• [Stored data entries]
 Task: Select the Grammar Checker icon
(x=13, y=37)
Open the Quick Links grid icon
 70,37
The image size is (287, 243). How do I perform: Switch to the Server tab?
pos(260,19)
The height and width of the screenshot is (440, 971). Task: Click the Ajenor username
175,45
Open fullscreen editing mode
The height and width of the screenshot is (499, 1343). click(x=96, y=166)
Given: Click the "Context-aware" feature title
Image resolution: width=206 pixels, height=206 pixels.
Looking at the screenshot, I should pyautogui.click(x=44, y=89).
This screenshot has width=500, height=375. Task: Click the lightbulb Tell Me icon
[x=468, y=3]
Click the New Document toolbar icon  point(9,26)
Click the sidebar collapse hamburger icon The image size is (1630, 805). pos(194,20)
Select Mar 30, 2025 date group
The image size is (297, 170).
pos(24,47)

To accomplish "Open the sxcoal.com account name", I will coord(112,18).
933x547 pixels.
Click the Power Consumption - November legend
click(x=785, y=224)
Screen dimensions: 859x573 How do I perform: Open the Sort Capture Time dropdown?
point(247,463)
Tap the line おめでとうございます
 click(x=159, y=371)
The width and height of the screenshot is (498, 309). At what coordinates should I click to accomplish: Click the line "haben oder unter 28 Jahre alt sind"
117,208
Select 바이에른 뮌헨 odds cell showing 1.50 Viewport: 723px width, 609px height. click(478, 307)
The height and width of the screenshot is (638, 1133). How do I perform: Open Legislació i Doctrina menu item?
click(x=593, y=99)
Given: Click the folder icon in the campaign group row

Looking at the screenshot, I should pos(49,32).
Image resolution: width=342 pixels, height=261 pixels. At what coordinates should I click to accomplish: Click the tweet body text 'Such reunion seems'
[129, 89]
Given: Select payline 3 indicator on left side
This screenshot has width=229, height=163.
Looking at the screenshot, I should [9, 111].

• [Exercise objective]
Copy out the entries exactly. Begin at the first line and end with the line that has "933x547 pixels.".

• [Response to this task]
 Task: Select the Grammar Checker icon
(x=13, y=37)
Open the Quick Links grid icon
 70,37
The image size is (287, 243). How do I perform: Switch to the Server tab?
pos(260,19)
The height and width of the screenshot is (440, 971). Task: Click the Ajenor username
175,45
Open fullscreen editing mode
The height and width of the screenshot is (499, 1343). click(x=96, y=166)
Given: Click the "Context-aware" feature title
Image resolution: width=206 pixels, height=206 pixels.
Looking at the screenshot, I should pyautogui.click(x=44, y=89).
This screenshot has width=500, height=375. Task: Click the lightbulb Tell Me icon
[x=468, y=3]
Click the New Document toolbar icon  point(9,26)
Click the sidebar collapse hamburger icon The image size is (1630, 805). pos(194,20)
Select Mar 30, 2025 date group
The image size is (297, 170).
pos(24,47)

To accomplish "Open the sxcoal.com account name", I will coord(112,18).
933x547 pixels.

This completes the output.